◆ Supplied text:

100 Same Tree - Easy

Problem:

Given the roots of two binary trees p and q, write a function to check if they are the same or not.

Two binary trees are considered the same if they are structurally identical, and the nodes have the same value.

Example 1:

Input: p = [1,2,3], q = [1,2,3] Output: true

Example 2:

Input: p = [1,2], q = [1,null,2] Output: false

Example 3:

Input: p = [1,2,1], q = [1,1,2] Output: false

Constraints:

• The number of nodes in both trees is in the range [0, 100].
• -104 <= Node.val <= 104

Problem Analysis:

1. High-Level Strategy:

   • The function isSameTree takes two binary trees p and q as input parameters.
   • It checks if both trees are identical in structure and node values recursively.
   • It first checks if both p and q are None, indicating the end of a branch, and returns True.
   • If one of them is None while the other is not, it means the trees are not identical, so it returns False.
   • If neither of the trees is None, it checks if the values of the current nodes of p and q are equal.
   • If the values are equal, it recursively checks the left and right subtrees of both trees.
   • The recursion continues until it reaches the leaf nodes or finds a mismatch in node values, at which point it returns False.
   • If the recursion reaches the end without finding any mismatches, it returns True, indicating that both trees are identical.

◆ Supplied information:
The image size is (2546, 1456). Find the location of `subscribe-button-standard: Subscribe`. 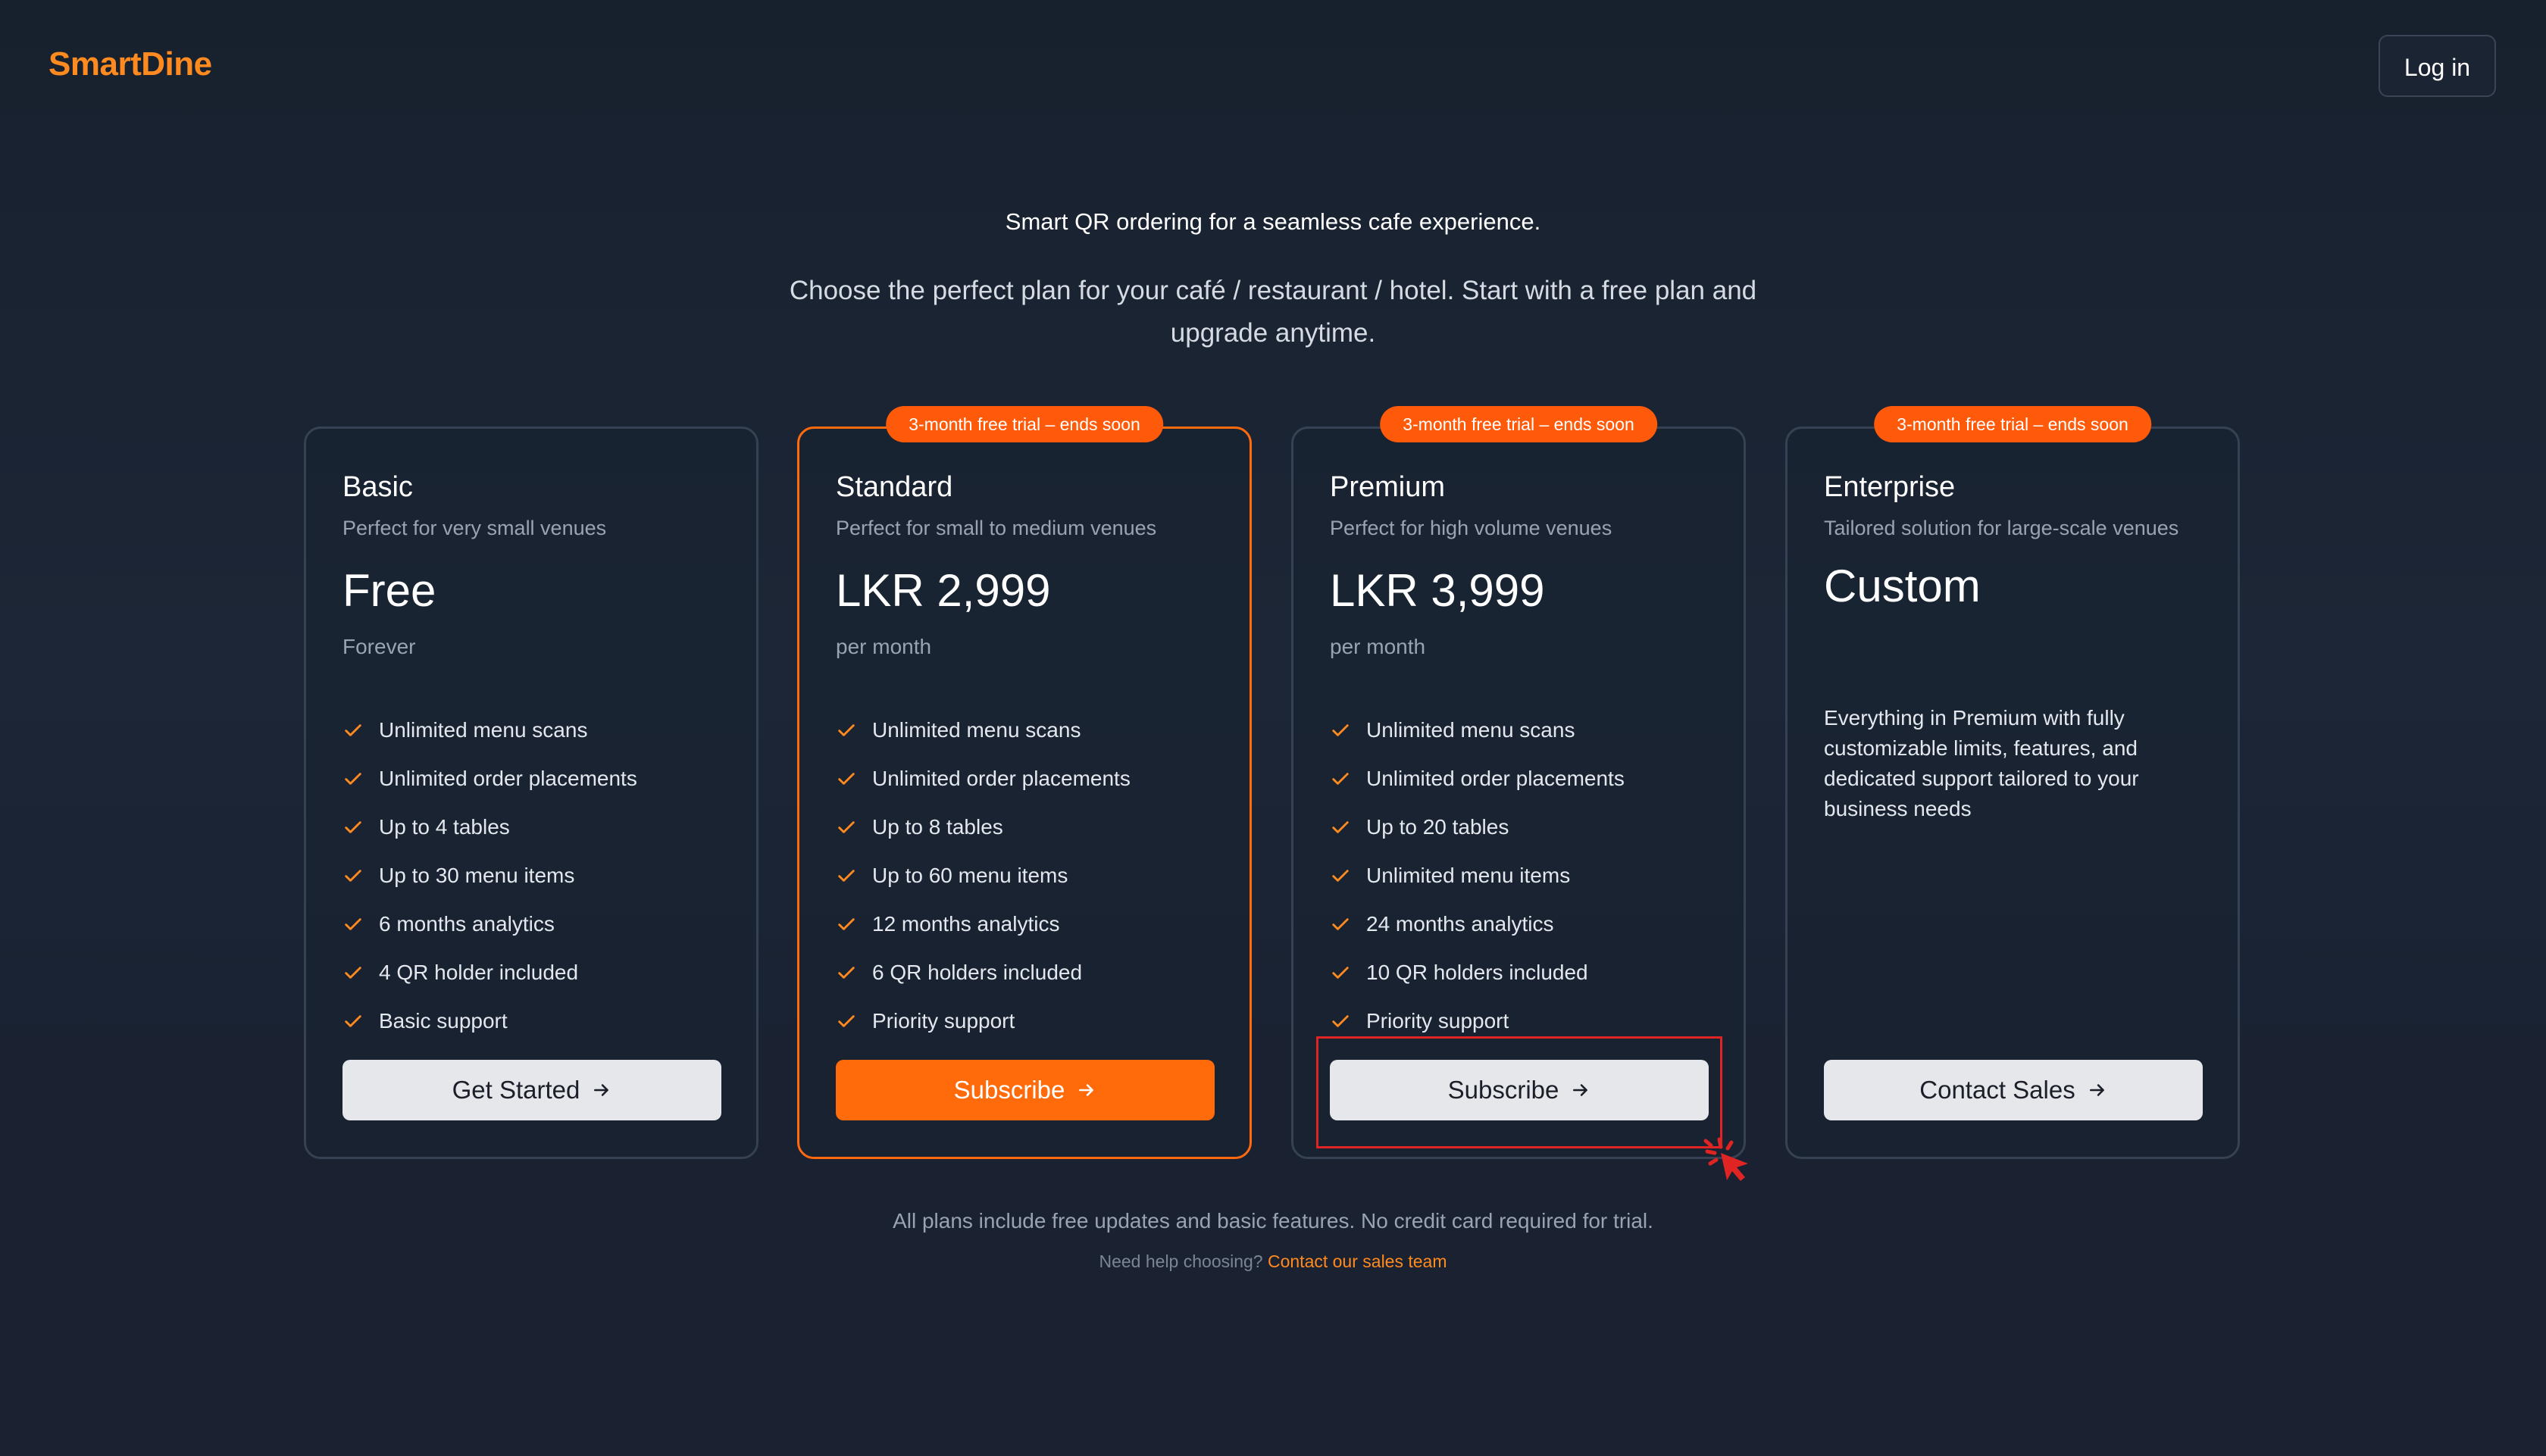

subscribe-button-standard: Subscribe is located at coordinates (1026, 1090).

◆ Required action 1:
Repeat word for word the passage of the Same Tree write-up that opens with the words containing "Input: p = [1,2,3], q" and closes with "the range [0, 100].".
◆ Required action 2:
Pick up the Same Tree write-up after its final sentence and keep writing it.

◆ Written reply 1:
Input: p = [1,2,3], q = [1,2,3] Output: true

Example 2:

Input: p = [1,2], q = [1,null,2] Output: false

Example 3:

Input: p = [1,2,1], q = [1,1,2] Output: false

Constraints:

• The number of nodes in both trees is in the range [0, 100].

◆ Written reply 2:
2. Complexity:

   • Let's denote m as the number of nodes in tree p and n as the number of nodes in tree q.
   • In the worst case scenario, the function will have to traverse all nodes in both trees to determine whether they are identical.
   • Therefore, the time complexity of this solution is O(min(m, n)), as it will stop traversing as soon as it finds a mismatch.
   • The space complexity is O(min(m, n)) as well, due to the recursive calls made on the stack.

Solutions:

# Definition for a binary tree node.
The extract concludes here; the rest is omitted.